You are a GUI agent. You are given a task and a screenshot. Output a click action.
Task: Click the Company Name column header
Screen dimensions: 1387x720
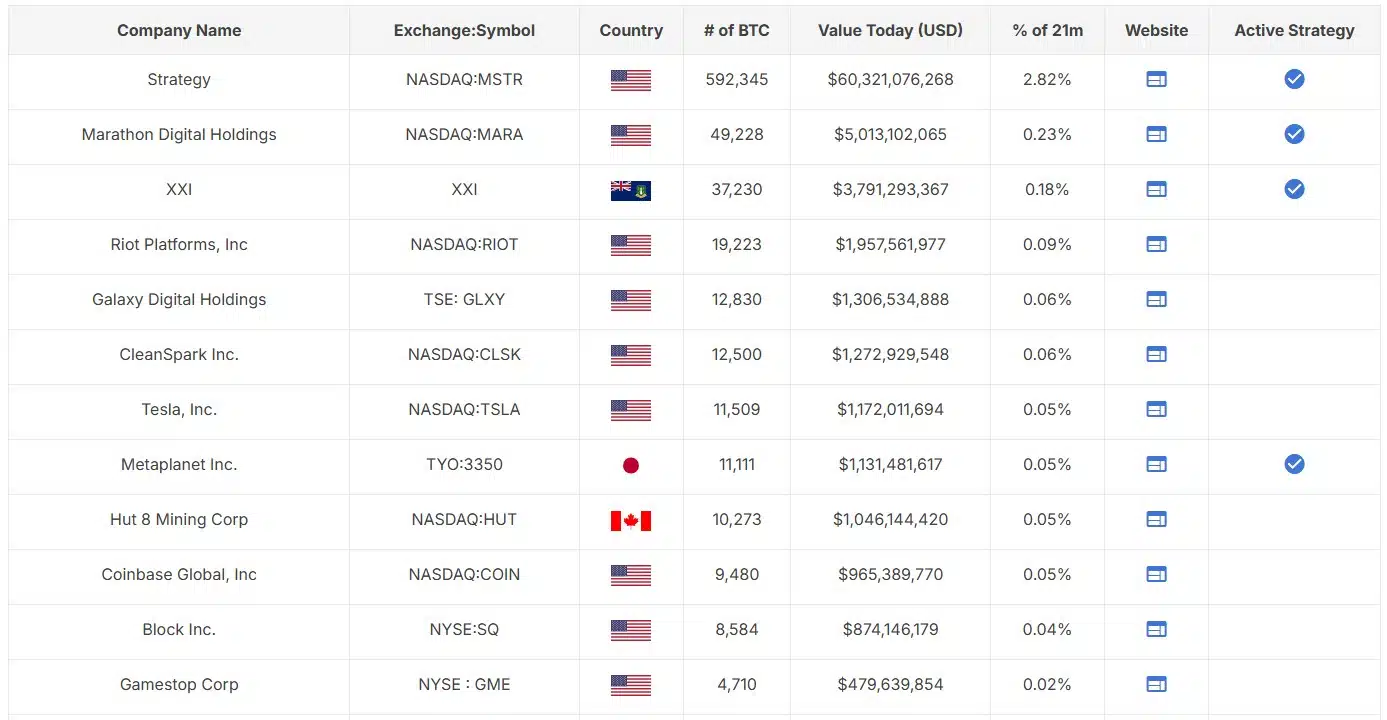tap(179, 30)
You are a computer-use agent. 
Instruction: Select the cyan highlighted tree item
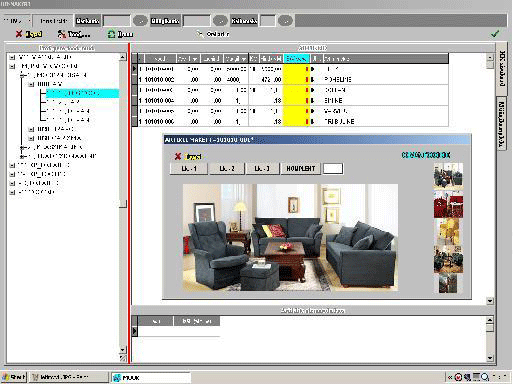point(82,93)
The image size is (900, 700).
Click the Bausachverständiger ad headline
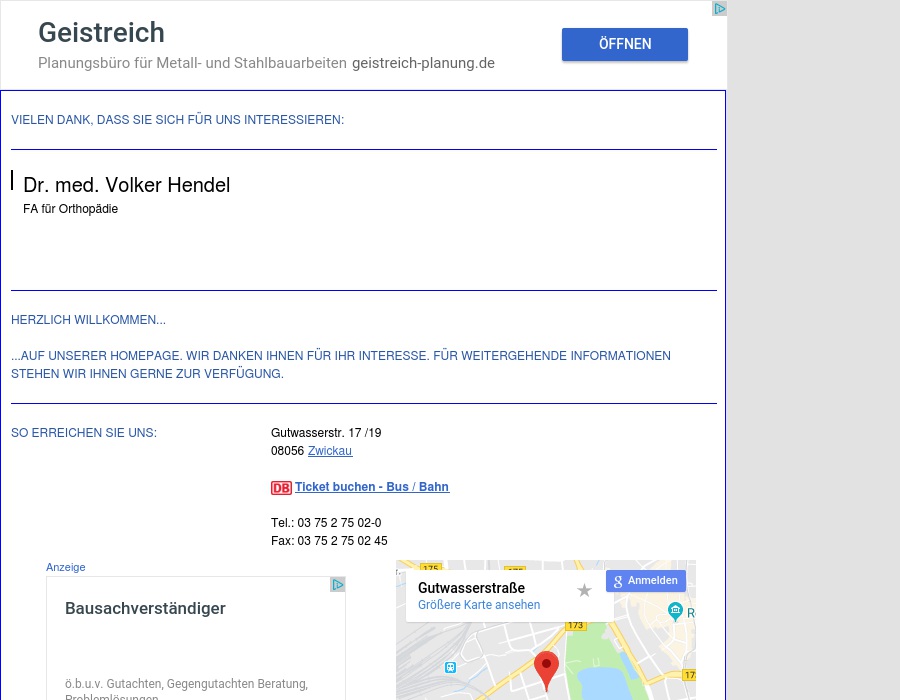tap(145, 608)
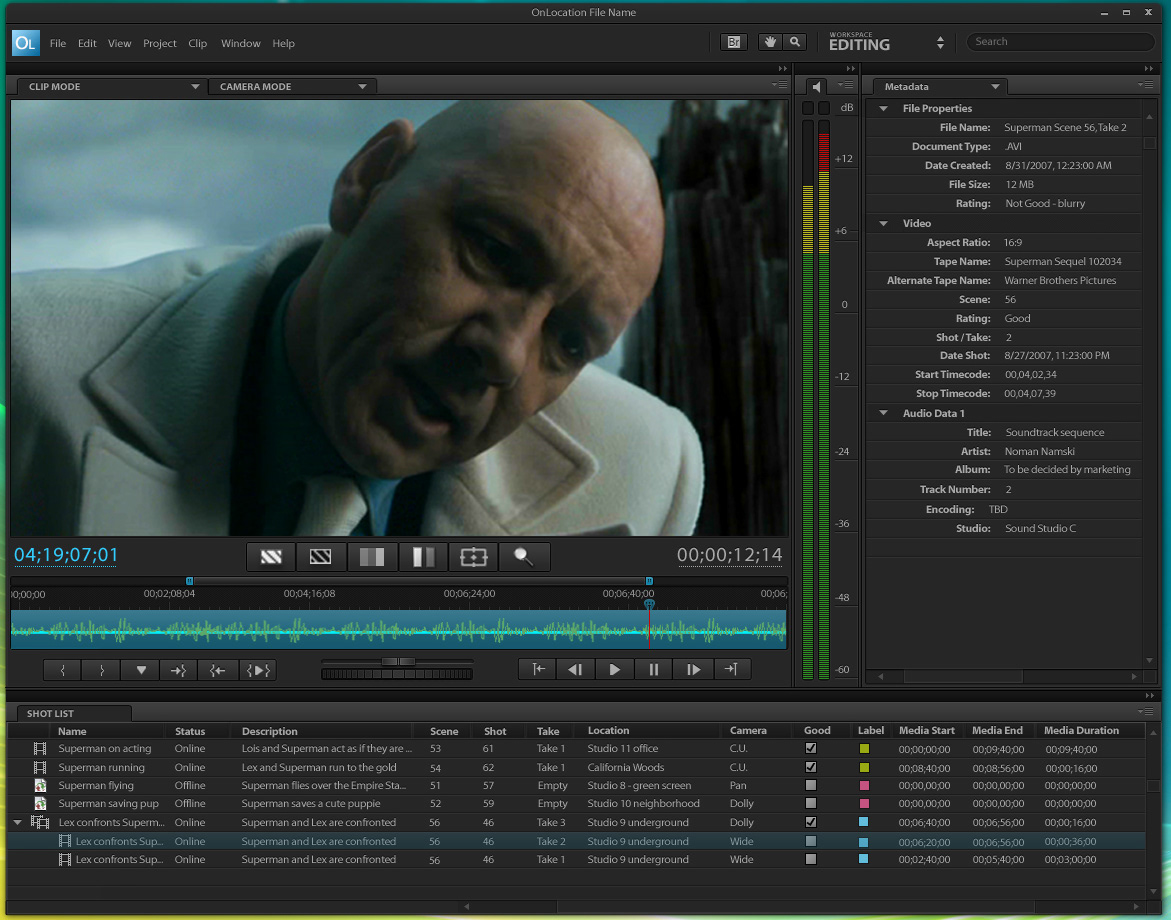
Task: Jump to the clip start
Action: tap(538, 670)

----

◆ **TO DO**:
Could you put the lines above into a numbered list, skipping any blank lines and leaving the pictures out?

◆ **ANSWER TO THE PROBLEM**:
1. You are a GUI agent. You are given a task and a screenshot. Output a click action.
2. Task: Click the Company Name column header
3. Screen dimensions: 1387x720
4. tap(179, 30)
5. You are a computer-use agent. 
6. Instruction: Select the cyan highlighted tree item
7. point(82,93)
8. The image size is (900, 700).
9. Click the Bausachverständiger ad headline
10. tap(145, 608)
11. Task: Jump to the clip start
12. Action: tap(538, 670)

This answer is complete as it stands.